* **INPUT RECORDS**:
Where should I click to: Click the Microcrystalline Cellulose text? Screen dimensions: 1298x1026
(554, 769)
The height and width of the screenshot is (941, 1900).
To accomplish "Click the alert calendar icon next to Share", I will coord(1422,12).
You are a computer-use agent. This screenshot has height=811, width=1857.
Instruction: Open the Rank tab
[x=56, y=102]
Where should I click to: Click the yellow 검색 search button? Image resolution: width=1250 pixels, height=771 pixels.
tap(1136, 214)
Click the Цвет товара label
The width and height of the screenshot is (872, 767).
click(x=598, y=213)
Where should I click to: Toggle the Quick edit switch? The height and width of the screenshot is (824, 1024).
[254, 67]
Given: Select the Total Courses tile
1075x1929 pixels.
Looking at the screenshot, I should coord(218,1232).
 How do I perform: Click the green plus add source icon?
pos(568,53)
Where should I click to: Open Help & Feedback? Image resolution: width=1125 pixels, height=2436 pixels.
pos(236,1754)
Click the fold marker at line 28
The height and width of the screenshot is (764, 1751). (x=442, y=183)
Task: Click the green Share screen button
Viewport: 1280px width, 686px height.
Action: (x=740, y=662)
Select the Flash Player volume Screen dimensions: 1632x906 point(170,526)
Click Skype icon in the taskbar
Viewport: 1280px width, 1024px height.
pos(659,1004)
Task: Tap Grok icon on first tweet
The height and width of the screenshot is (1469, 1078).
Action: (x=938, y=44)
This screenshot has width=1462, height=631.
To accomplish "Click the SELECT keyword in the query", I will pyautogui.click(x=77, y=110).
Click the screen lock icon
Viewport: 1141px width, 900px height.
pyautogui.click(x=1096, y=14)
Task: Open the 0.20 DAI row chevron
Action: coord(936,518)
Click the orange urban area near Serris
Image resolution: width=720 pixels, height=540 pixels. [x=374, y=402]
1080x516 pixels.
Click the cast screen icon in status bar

* **WORK REQUEST**:
Write out each line above with the word "accomplish".

* **OUTPUT BELOW**:
To accomplish "Click the alert calendar icon next to Share", I will coord(1422,12).
To accomplish "Click the SELECT keyword in the query", I will pyautogui.click(x=77, y=110).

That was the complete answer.